Things begin in the past: we learn that mankind's mission to the moon was actually a secret plot to investigate an alien crash landing that occurred on the "dark side" (hence the film's title). We get a lot of old and real news clips intersected with the alternate version of what really happened on the moon. This alternate history plot starts off cool enough, but things go quickly downhill from there: this crashed ship was carrying the "good" transformers away from their home planet so they could continue their struggle against the evil bots. The human beings, led as always by the annoying Sam Witwicky (a role that Shia Ladoof must be dead tired of playing by now) are as disposable as ever: there's his new supermodel girlfriend (forget the Transformers, to watch these films your biggest suspension of disbelief has to be this little shit getting chicks this hot), the hard-ass government agent played by Frances McDormand (clearly just waiting for a call from the Coen brothers), a couple of elite warriors portrayed by Tyrese and Raylan Givens' twin brother, and Patrick Dempsey in a villainous role. Actin' class this ain't.

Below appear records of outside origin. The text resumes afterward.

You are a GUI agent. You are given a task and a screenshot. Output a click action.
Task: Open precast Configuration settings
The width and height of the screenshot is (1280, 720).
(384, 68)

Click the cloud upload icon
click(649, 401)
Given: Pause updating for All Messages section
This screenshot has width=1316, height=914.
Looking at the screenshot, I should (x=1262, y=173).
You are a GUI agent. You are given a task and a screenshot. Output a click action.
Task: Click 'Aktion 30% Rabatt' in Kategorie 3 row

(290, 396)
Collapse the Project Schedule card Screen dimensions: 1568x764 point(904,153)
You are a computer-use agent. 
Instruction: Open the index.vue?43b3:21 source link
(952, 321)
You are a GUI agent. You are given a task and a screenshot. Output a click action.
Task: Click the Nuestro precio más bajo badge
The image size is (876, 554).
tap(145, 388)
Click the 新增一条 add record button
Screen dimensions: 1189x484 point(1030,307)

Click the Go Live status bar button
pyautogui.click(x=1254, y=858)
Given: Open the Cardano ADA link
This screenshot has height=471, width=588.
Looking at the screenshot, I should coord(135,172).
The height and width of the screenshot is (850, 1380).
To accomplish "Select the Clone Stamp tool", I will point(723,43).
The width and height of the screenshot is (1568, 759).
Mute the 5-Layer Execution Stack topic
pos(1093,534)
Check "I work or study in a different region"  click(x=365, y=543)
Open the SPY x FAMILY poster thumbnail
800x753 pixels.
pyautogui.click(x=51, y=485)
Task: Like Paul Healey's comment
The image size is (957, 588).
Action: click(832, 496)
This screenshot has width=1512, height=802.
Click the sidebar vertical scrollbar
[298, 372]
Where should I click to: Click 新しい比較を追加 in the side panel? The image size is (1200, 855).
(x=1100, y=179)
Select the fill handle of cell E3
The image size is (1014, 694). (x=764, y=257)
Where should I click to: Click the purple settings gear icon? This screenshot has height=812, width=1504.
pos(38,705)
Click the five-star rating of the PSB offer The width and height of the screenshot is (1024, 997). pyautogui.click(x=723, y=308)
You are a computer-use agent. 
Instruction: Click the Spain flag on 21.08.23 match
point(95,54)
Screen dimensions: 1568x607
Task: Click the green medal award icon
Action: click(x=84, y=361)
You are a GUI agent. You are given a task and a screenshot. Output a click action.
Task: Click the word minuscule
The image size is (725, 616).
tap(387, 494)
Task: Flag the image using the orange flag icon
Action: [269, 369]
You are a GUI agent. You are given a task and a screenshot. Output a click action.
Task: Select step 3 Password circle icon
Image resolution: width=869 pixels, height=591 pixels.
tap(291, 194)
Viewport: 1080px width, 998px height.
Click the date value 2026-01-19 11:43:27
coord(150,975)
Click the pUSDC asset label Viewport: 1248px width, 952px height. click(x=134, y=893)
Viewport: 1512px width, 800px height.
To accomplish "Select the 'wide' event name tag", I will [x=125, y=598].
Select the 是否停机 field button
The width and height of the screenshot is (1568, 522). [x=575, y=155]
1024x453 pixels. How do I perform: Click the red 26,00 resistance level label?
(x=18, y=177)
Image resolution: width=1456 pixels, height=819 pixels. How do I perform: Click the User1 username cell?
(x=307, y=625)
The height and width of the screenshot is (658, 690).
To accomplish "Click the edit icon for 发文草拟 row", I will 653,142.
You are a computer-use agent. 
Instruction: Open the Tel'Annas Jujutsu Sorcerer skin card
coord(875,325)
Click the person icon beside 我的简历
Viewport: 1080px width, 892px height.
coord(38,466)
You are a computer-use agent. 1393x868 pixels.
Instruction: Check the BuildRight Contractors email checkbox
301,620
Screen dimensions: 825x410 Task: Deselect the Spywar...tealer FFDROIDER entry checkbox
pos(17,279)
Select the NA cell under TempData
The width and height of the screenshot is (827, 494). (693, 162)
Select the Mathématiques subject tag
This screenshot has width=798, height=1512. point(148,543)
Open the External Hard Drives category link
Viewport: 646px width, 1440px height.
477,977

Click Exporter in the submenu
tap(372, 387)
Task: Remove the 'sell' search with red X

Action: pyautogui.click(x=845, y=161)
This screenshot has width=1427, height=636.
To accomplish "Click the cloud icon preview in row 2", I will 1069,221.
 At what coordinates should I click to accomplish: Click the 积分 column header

Enough about the humans. Clearly, they are not what these films are about. They are about millions of special effects dollars spent on intricate transformations of robots and the big metal battles that ensue. Unfortunately, these battles are as emotionless as Sam's new girlfriend's Botoxed face. (Sometimes I wonder why these films make hundreds of millions of dollars at the box office, but then I remember that millions of people watch Fox News on a daily basis.) Obviously, a lot of the problems with the huge Transformer fights fall right into the lap of director Michael Bay. This dude, who used to make entertaining action films such as The Rock, has clearly got an enormous ego to match his rock-hard erection for gigantic explosions, bangs and clangs. His trilogy of Transformers films are as predictable as his tiring and head-scratching fight scenes. Step 1: show hot girl or Sam with his cringe-inducing parents, usually with a terrible rock ballad playing in the background. Step 2: have important people or government agents talk about the fate of Earth and how it is in peril for one reason or another, usually reasons that don't make much sense. Step 3: Show a loud action set piece showing any combination of humans, good and bad Transformers, and exploding cars and buildings. Repeat.
These movies actually had potential to be entertaining. With a little more narrative coherency, a more emotional and original way to portray each machine's plight and battle, and actual, real humor, the Transformers franchise could have been taken in a much more rewarding direction. Transformers: Dark of the Moon, like its predecessors, left me feeling empty. Lately, internet rumors have stated that this will be Michael Bay's last journey into the Transformers universe and that Jason Statham may take over the lead actor role, two sparks that might ignite a fire into this franchise (we can hope). But for Bay, his trilogy involving Transformers was a massive success. He's wiping his ass with $100 bills, and I'm stuck in the theater's public restroom using one-ply. (D+)
wait, was that you in the stall next to me hutch? you should really lay off the mexican food before movies. Explosions, indeed.